_Collected data:_
• • • • • • •

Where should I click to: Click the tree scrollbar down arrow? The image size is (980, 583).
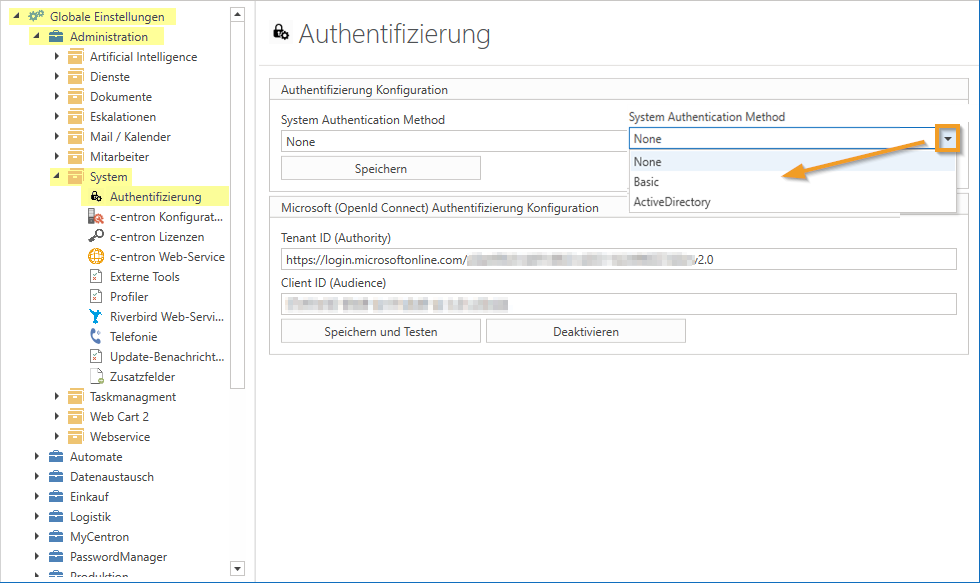point(237,568)
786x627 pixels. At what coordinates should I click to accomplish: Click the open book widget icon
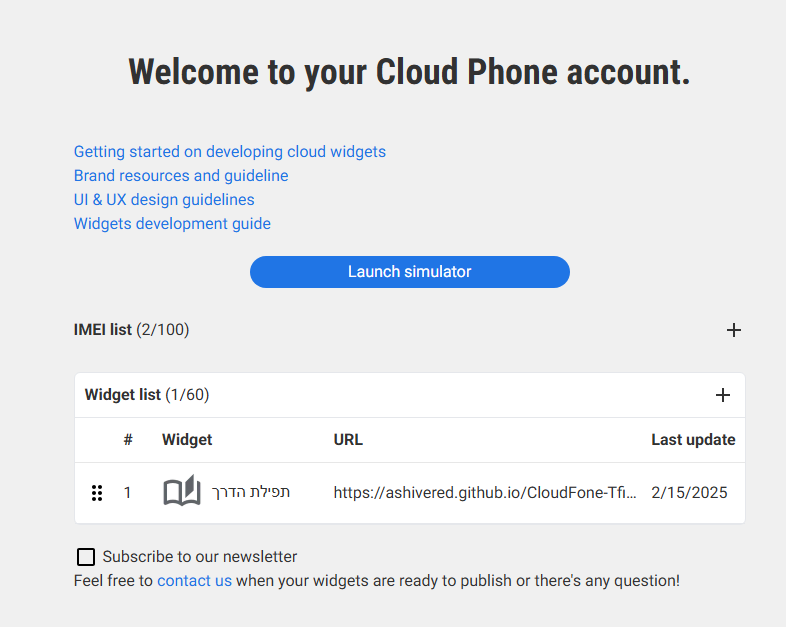(x=182, y=492)
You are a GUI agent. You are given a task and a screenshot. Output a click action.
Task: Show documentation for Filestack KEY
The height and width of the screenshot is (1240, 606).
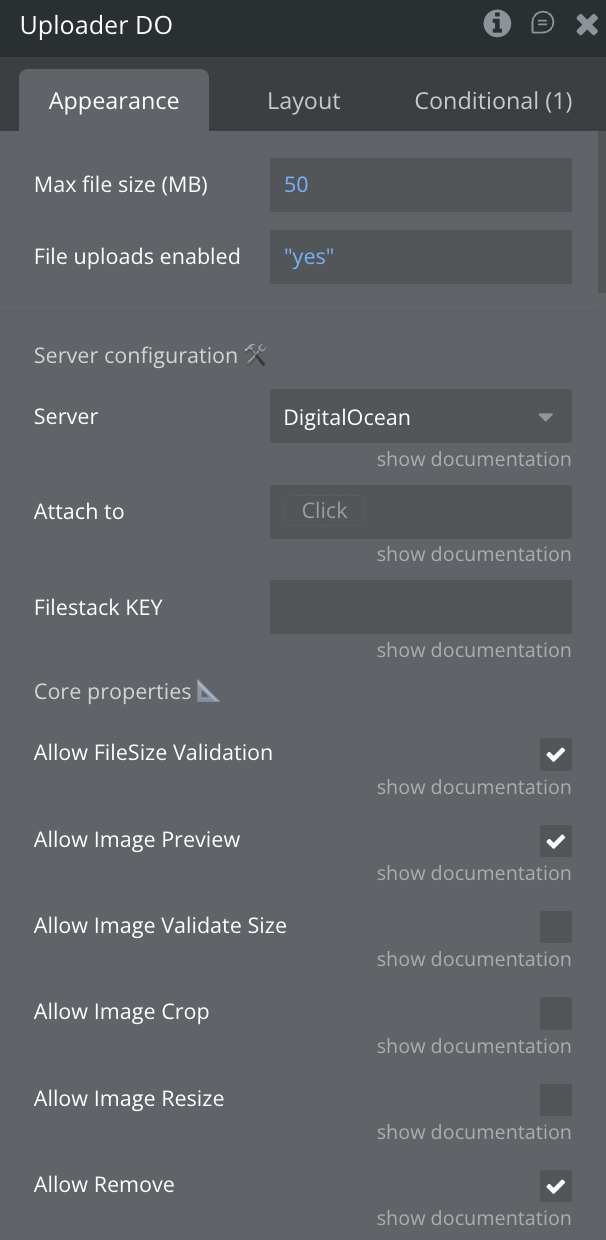(x=474, y=650)
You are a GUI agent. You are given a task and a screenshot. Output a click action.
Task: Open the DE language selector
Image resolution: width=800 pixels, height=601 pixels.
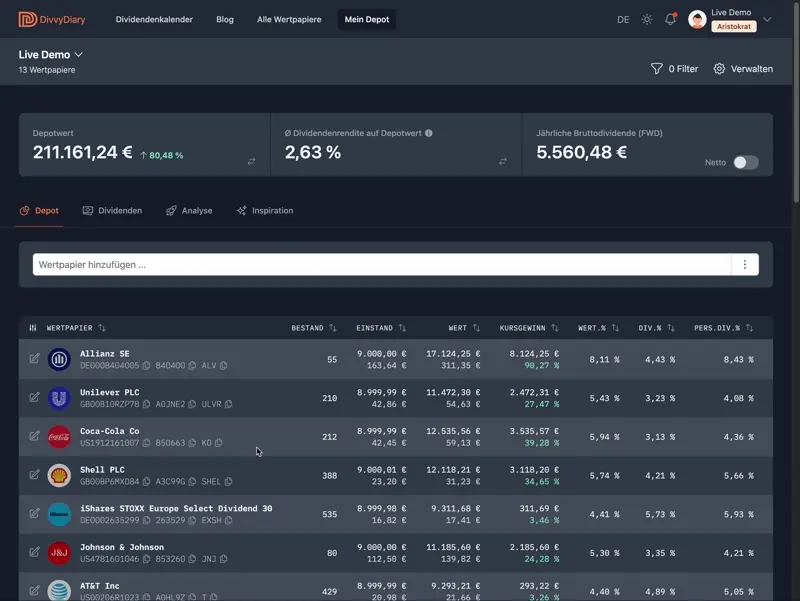point(623,19)
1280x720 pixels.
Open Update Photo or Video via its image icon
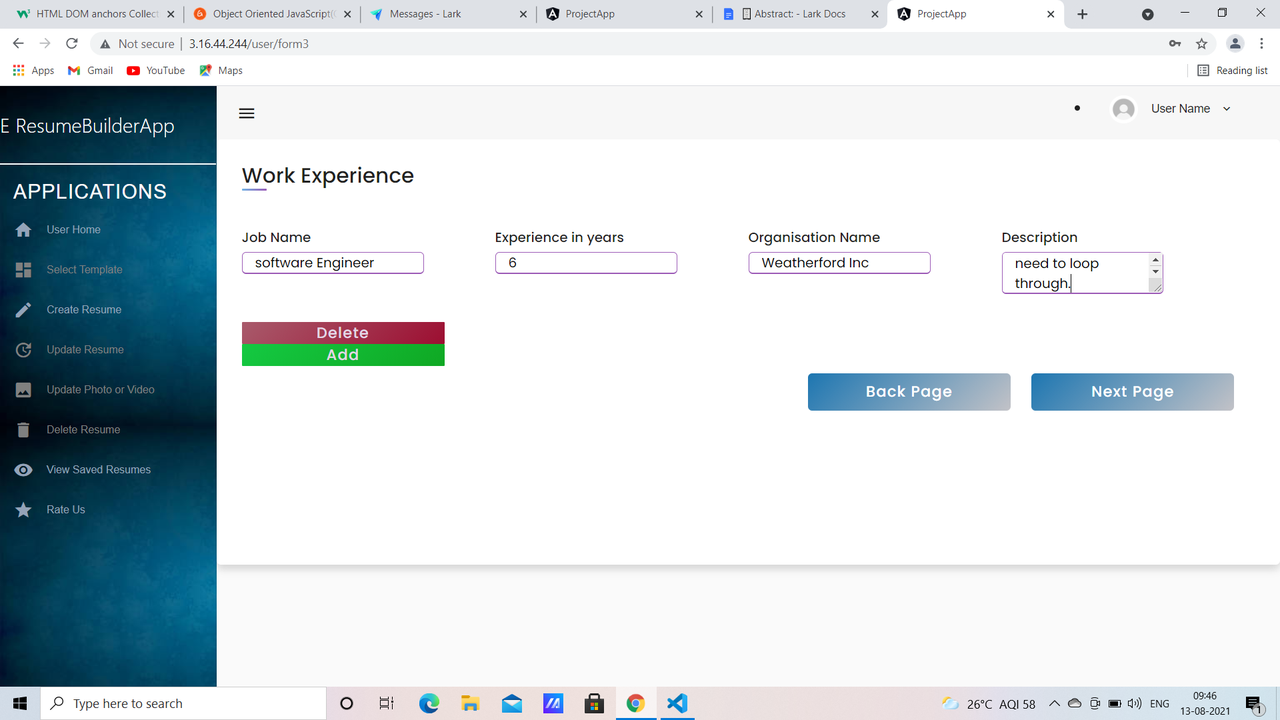click(x=22, y=389)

• • • • • • •

_Description of the task:_
None of the pictures should appear; repeat the records exactly otherwise.

_Your response:_
Where should I click to: Click the tree scrollbar down arrow? The image size is (980, 583).
point(237,568)
786x627 pixels. At what coordinates should I click to accomplish: Click the open book widget icon
(x=182, y=492)
You are a GUI agent. You are given a task and a screenshot. Output a click action.
Task: Show documentation for Filestack KEY
The height and width of the screenshot is (1240, 606).
(x=474, y=650)
You are a GUI agent. You are given a task and a screenshot. Output a click action.
Task: Open the DE language selector
Image resolution: width=800 pixels, height=601 pixels.
point(623,19)
1280x720 pixels.
Open Update Photo or Video via its image icon
click(x=22, y=389)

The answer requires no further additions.